#### DIRECTION
Copy out the lines exactly, from the line with "Tap the Android back triangle" up to and including the last line of the records. Leave out the pictures.

#### EXERCISE DATA
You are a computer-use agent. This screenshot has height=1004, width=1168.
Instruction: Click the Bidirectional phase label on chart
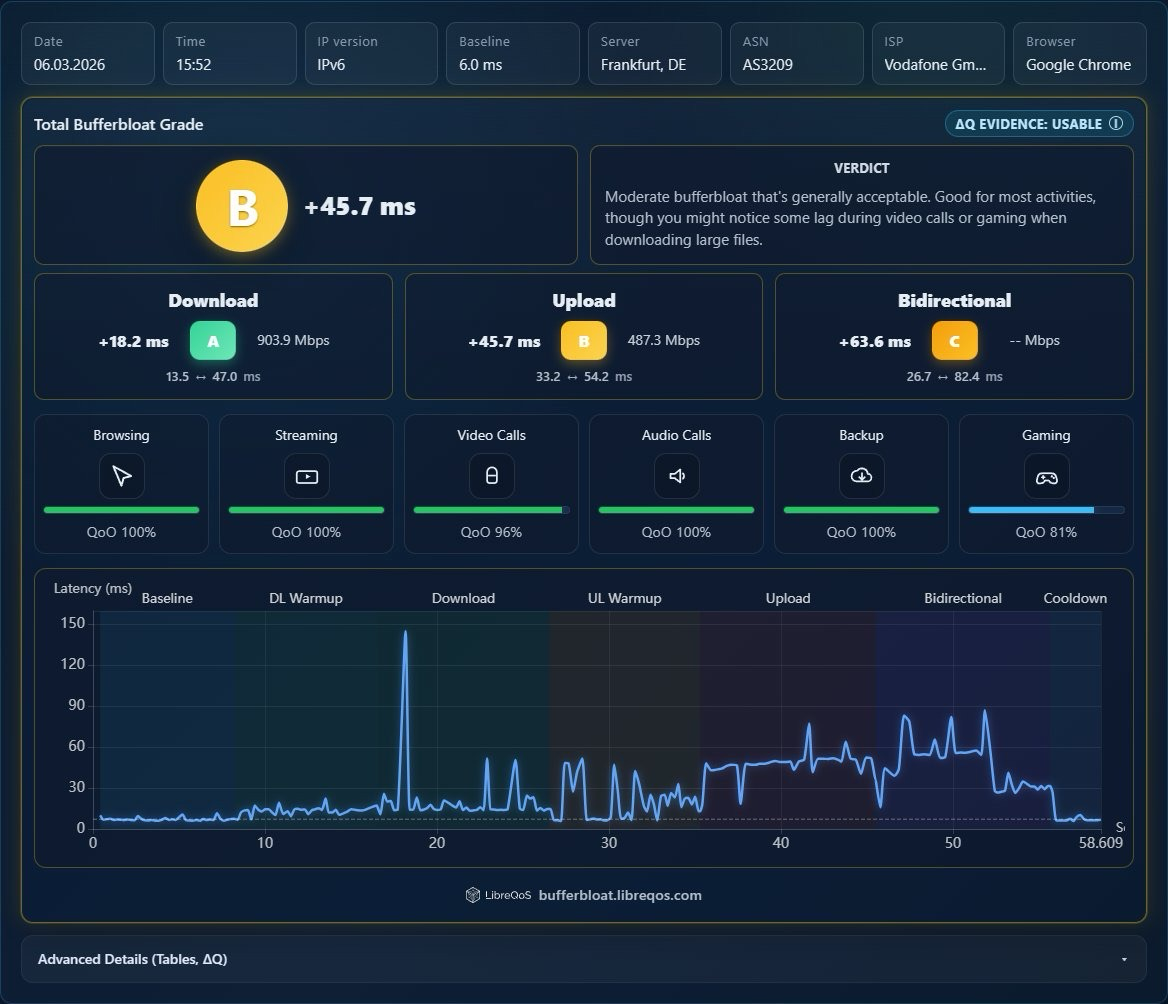(x=962, y=598)
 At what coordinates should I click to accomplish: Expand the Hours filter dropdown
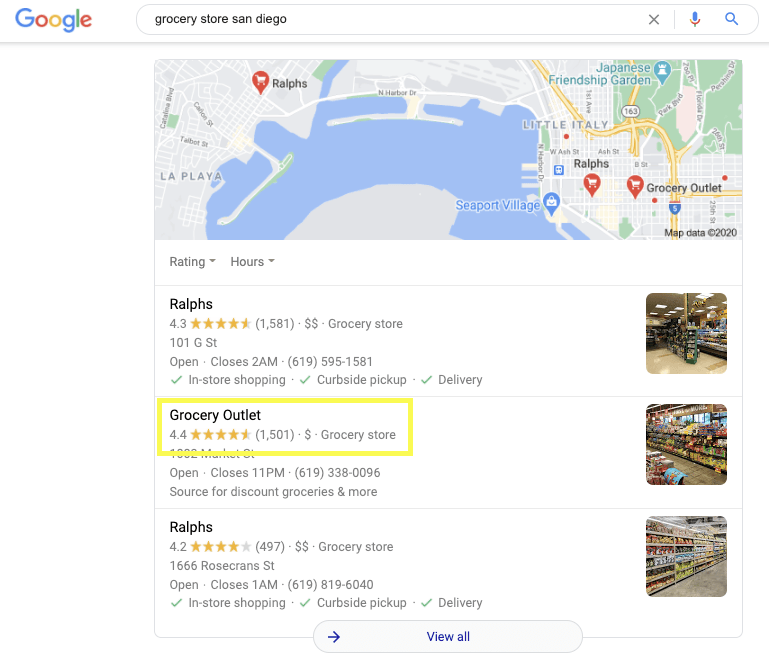pos(253,262)
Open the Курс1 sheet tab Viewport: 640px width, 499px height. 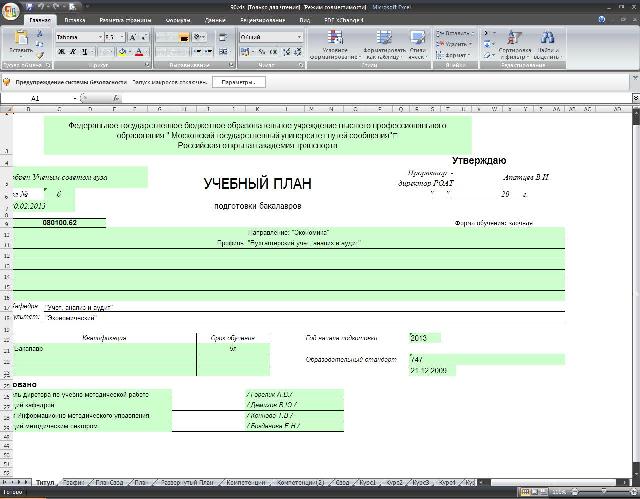[x=368, y=482]
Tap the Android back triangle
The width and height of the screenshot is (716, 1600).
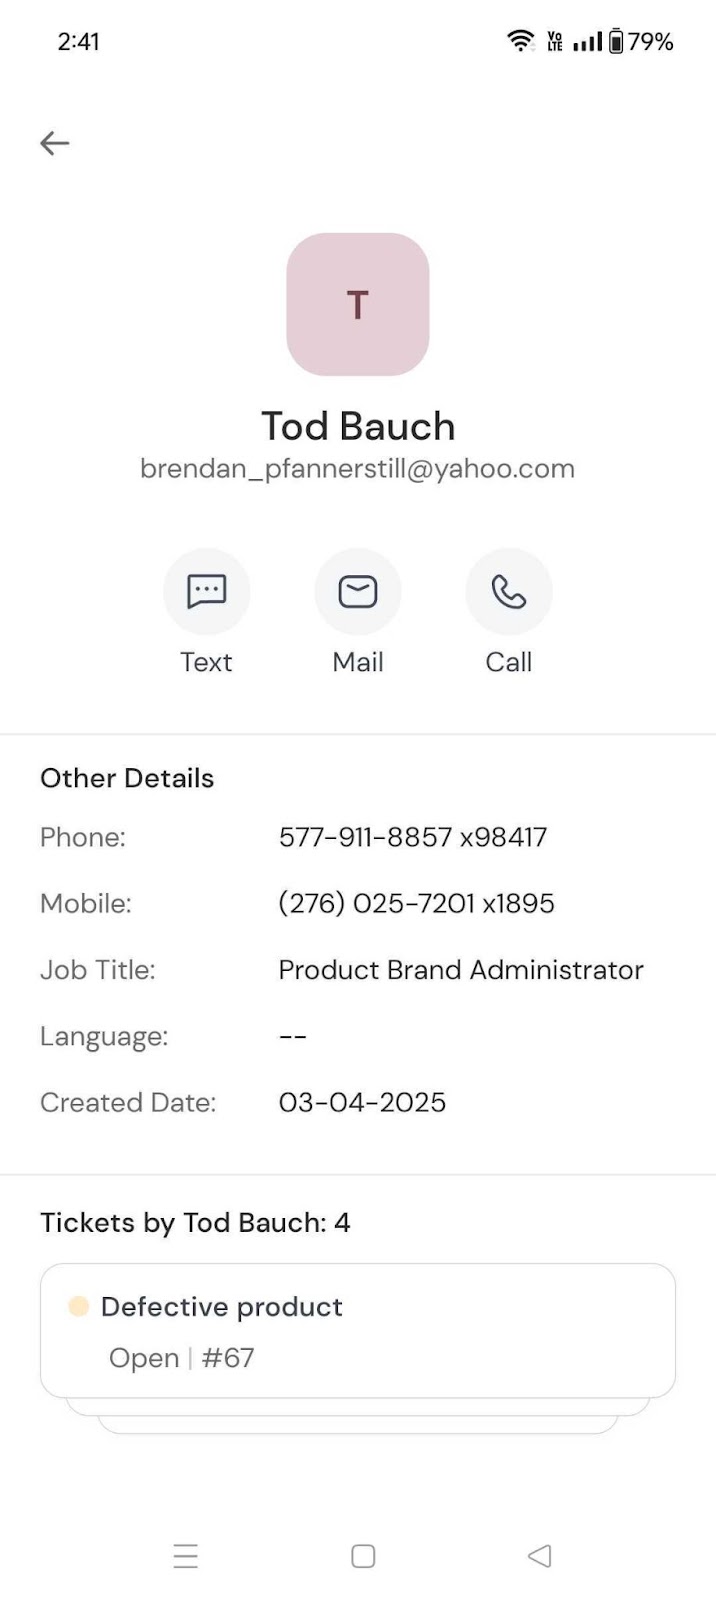pyautogui.click(x=539, y=1556)
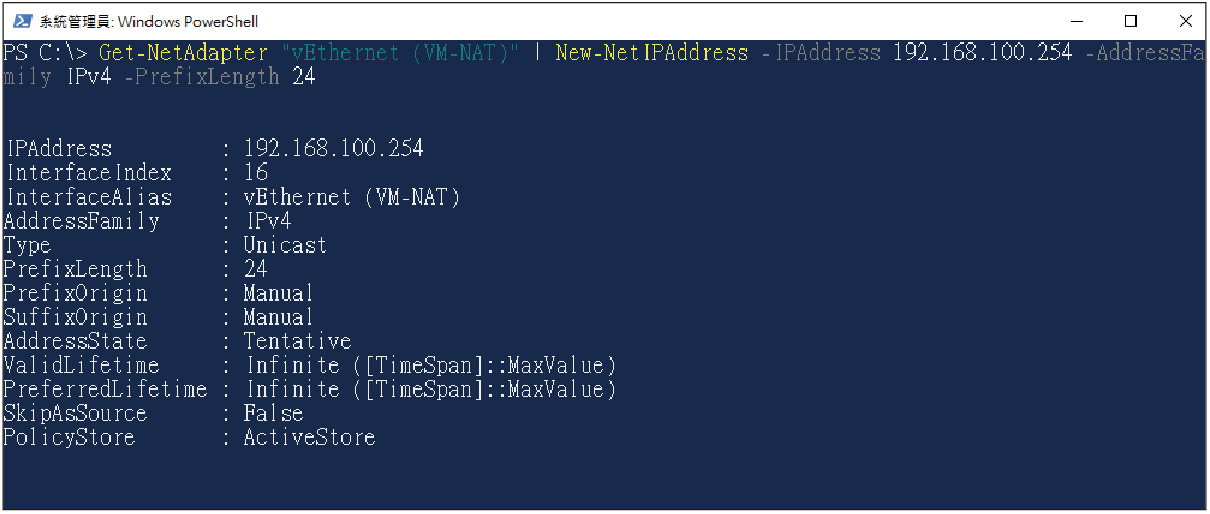This screenshot has height=514, width=1210.
Task: Click the InterfaceAlias value vEthernet (VM-NAT)
Action: pyautogui.click(x=352, y=197)

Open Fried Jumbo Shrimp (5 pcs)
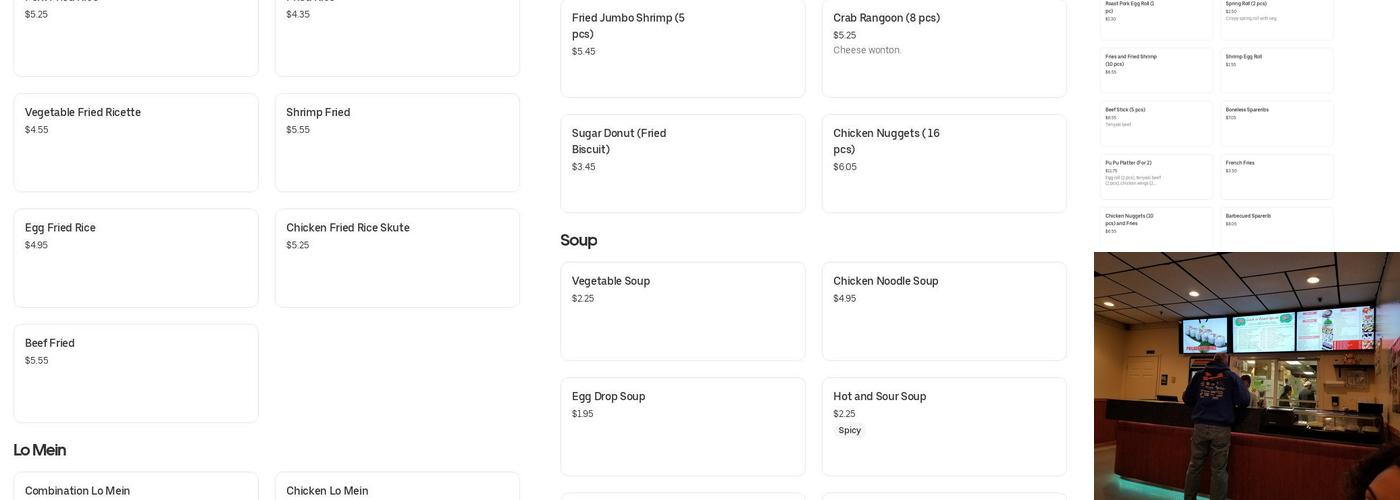[x=682, y=47]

#### ANSWER TO THE TASK
Tap the Android back triangle
The width and height of the screenshot is (716, 1600).
pyautogui.click(x=539, y=1556)
This screenshot has height=514, width=1210.
Task: Click the InterfaceAlias value vEthernet (VM-NAT)
Action: pyautogui.click(x=352, y=197)

Open Fried Jumbo Shrimp (5 pcs)
[x=682, y=47]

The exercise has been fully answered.